**Assigned task**
All lines below containing "agent" are to be listed.

**Record extracts**
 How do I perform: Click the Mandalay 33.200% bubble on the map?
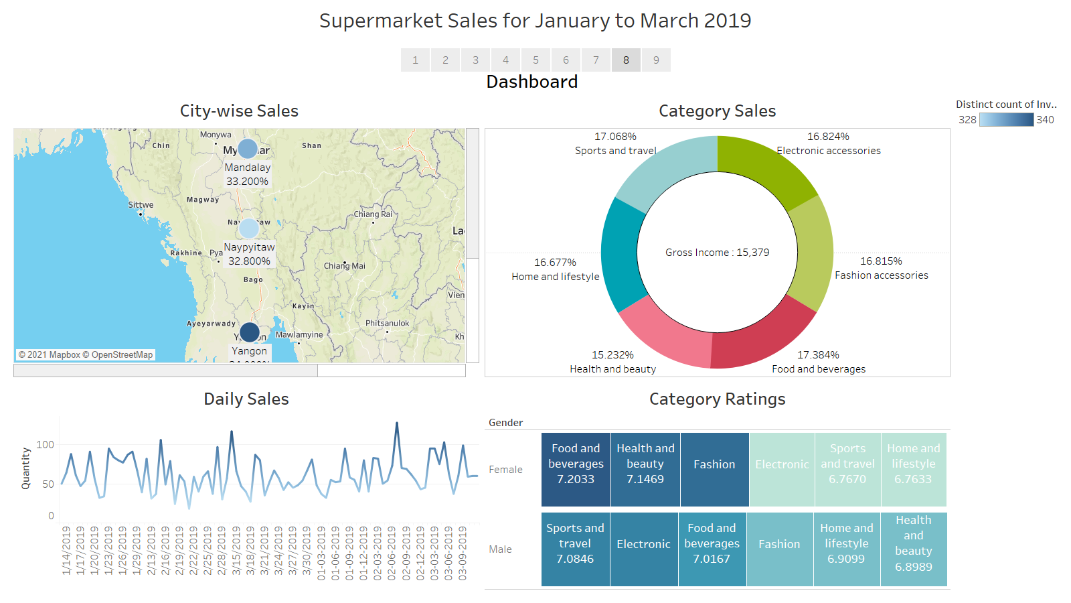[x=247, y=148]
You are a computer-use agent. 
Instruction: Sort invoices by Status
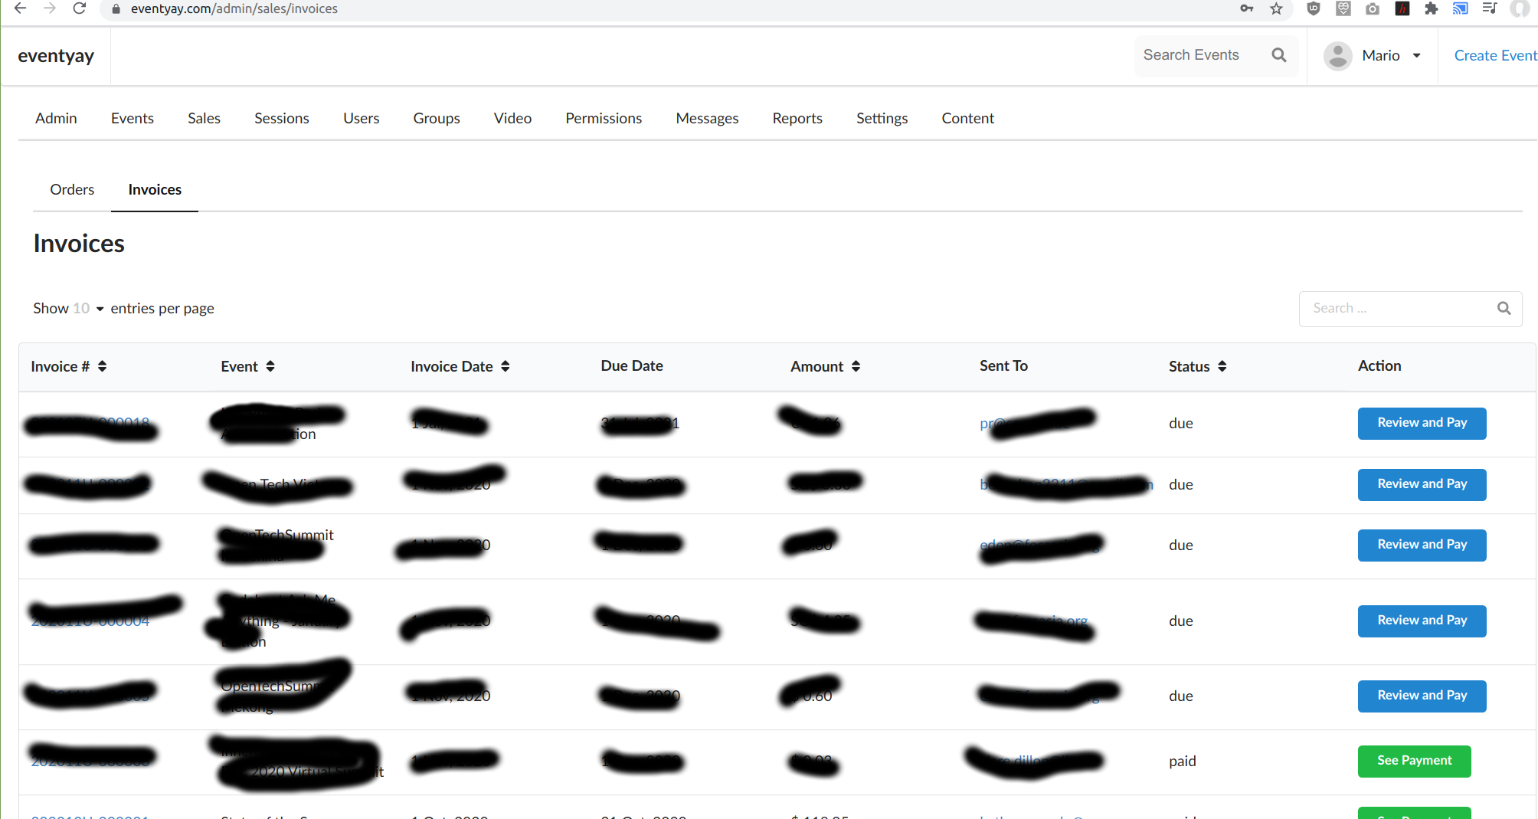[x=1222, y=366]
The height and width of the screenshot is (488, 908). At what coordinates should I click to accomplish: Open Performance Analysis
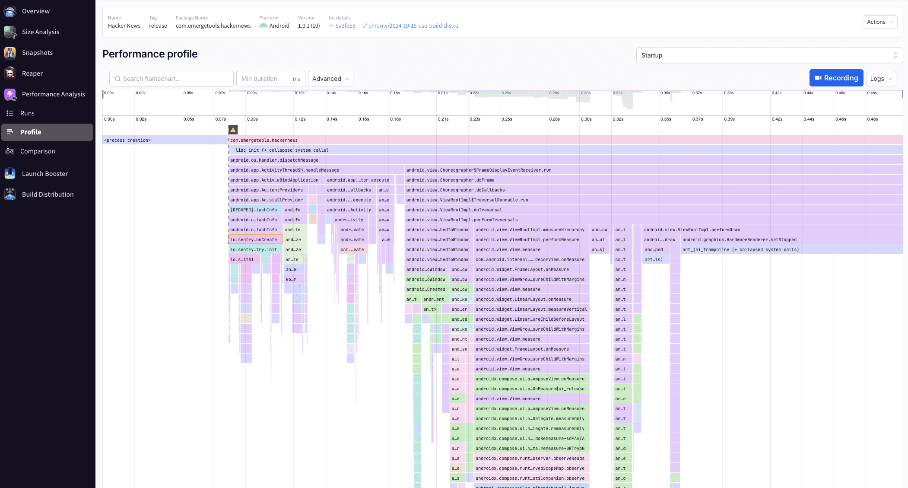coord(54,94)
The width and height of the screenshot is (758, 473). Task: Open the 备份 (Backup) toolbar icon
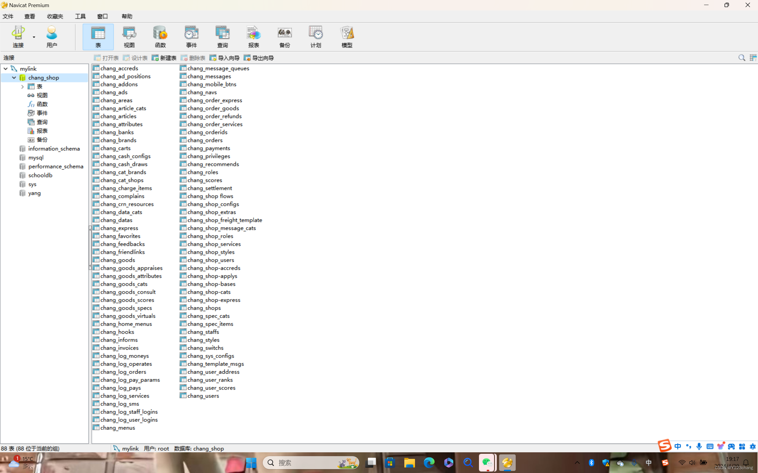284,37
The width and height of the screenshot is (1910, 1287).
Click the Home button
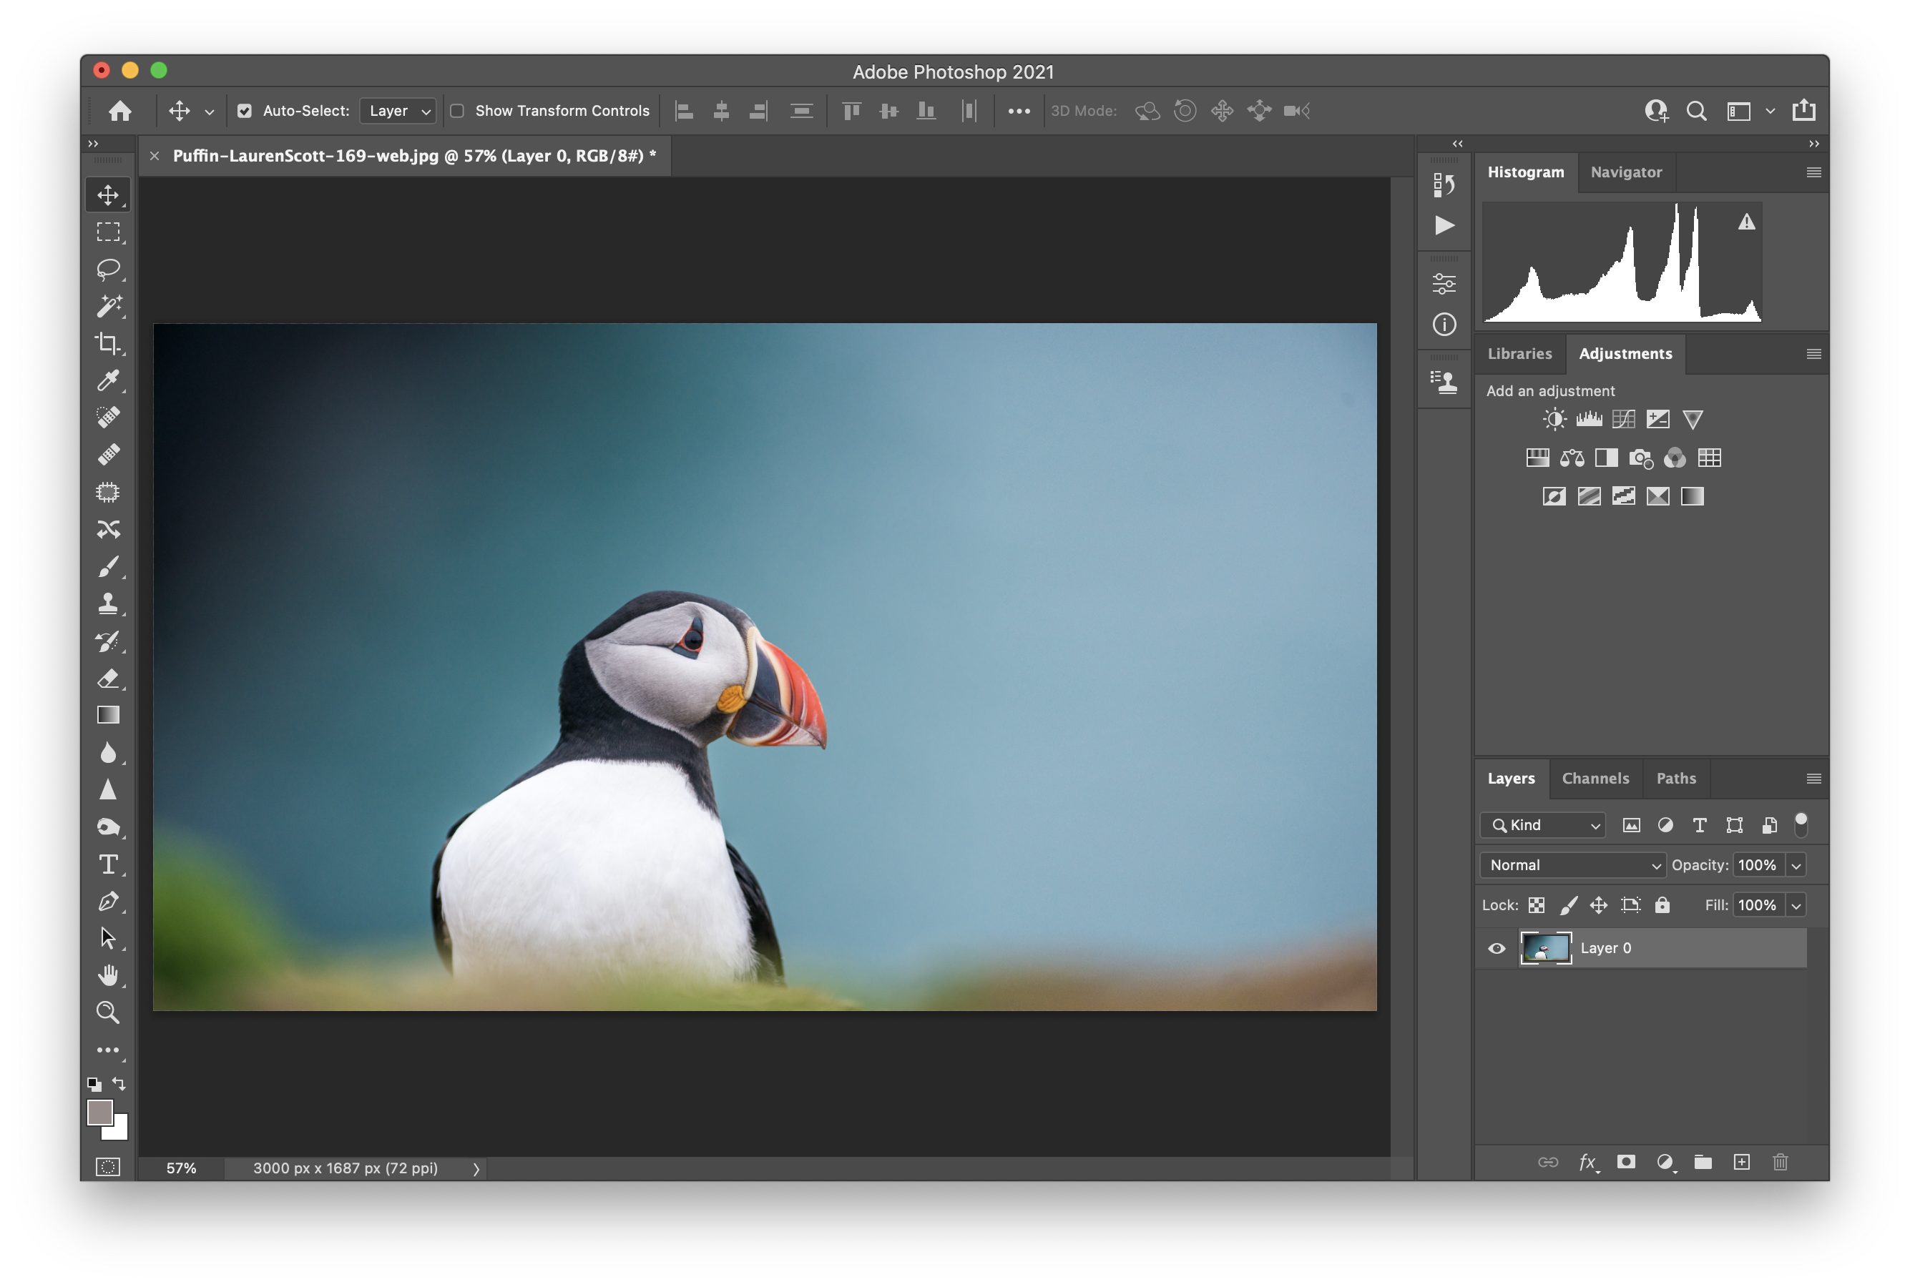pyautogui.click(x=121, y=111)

==

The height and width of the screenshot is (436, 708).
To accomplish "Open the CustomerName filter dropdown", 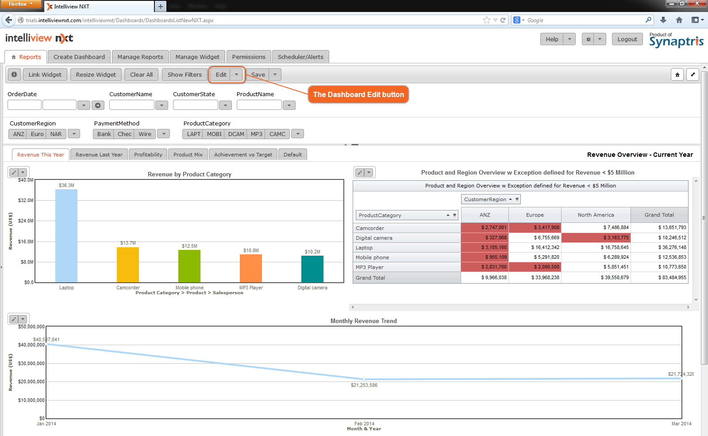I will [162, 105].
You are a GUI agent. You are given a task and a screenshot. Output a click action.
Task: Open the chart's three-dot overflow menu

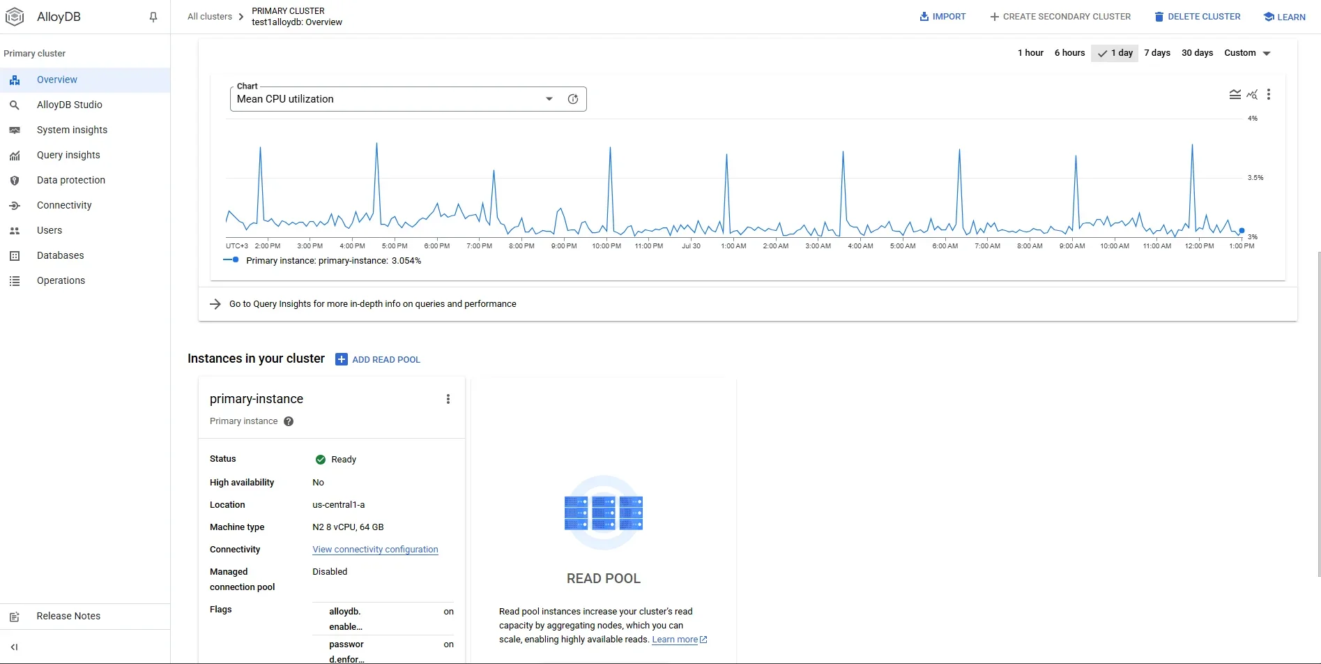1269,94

**Written answer**
You are a computer-use agent. 
You are a GUI agent. You are given a task and a screenshot. Output a click action.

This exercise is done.